=== DATA SUPPLIED ===
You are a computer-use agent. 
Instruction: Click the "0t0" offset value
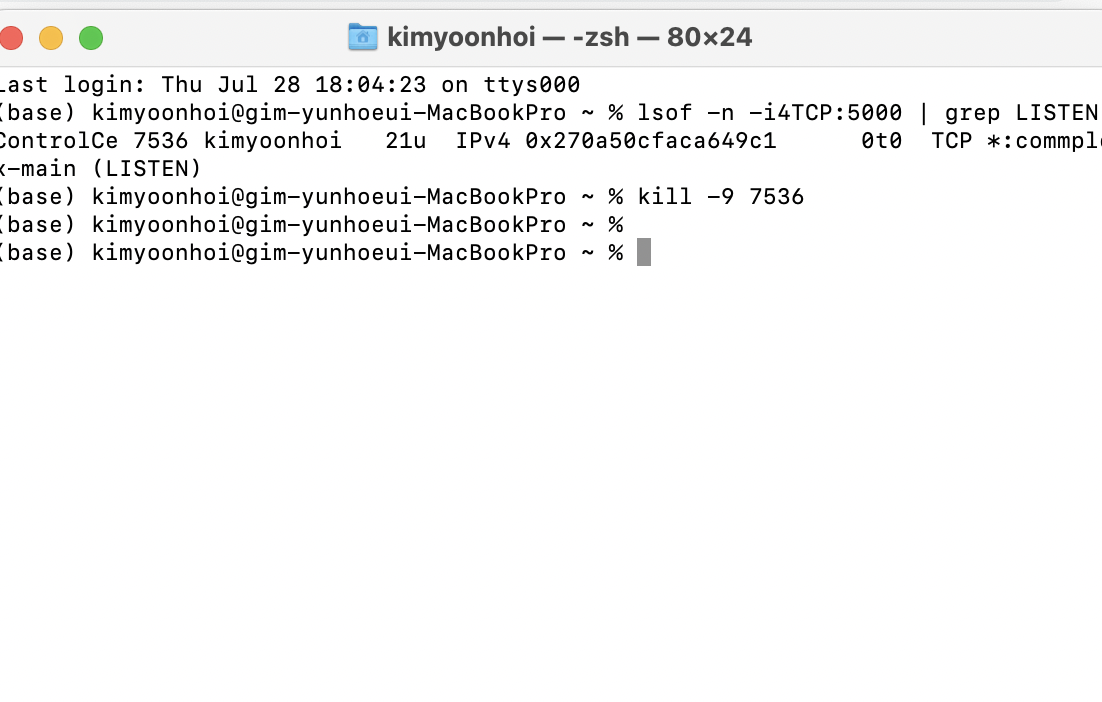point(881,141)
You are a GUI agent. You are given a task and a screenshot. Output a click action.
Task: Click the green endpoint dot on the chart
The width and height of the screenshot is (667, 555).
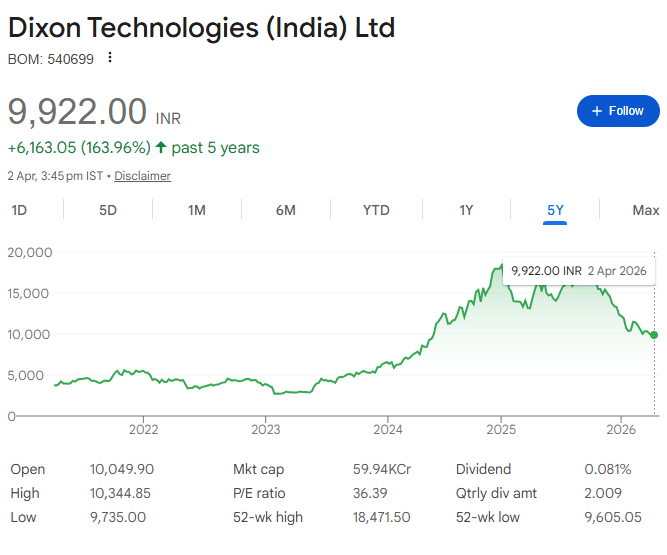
===
=== DATA SUPPLIED ===
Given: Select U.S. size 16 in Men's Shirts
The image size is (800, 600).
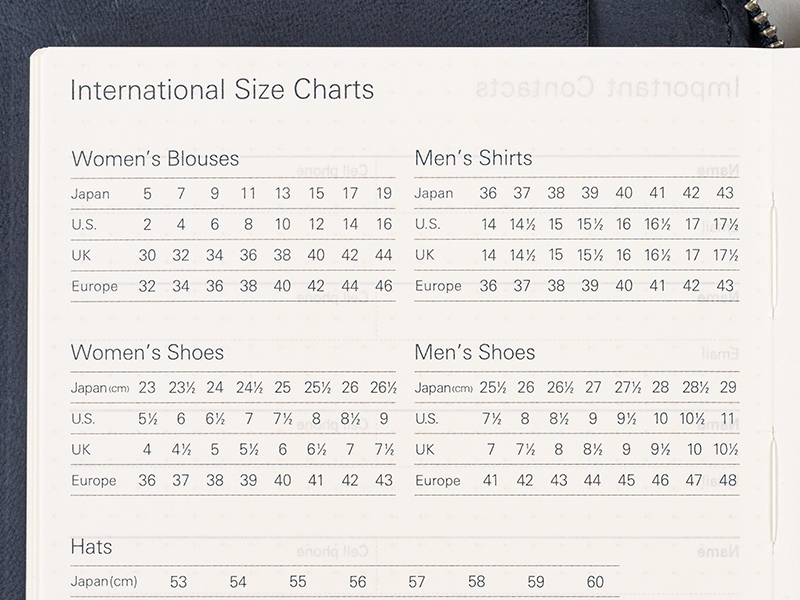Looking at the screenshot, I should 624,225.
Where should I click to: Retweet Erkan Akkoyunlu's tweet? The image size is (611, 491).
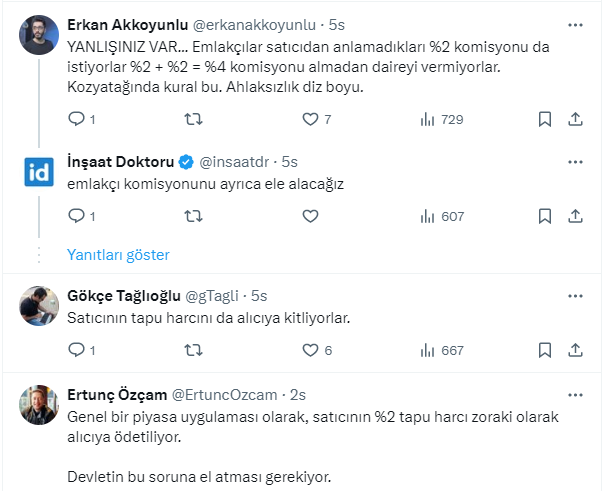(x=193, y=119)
===
If a line in the data above contains "agent", return that line.

You are a computer-use agent. 
You are a GUI agent. You are given a task and a screenshot. Output a click action.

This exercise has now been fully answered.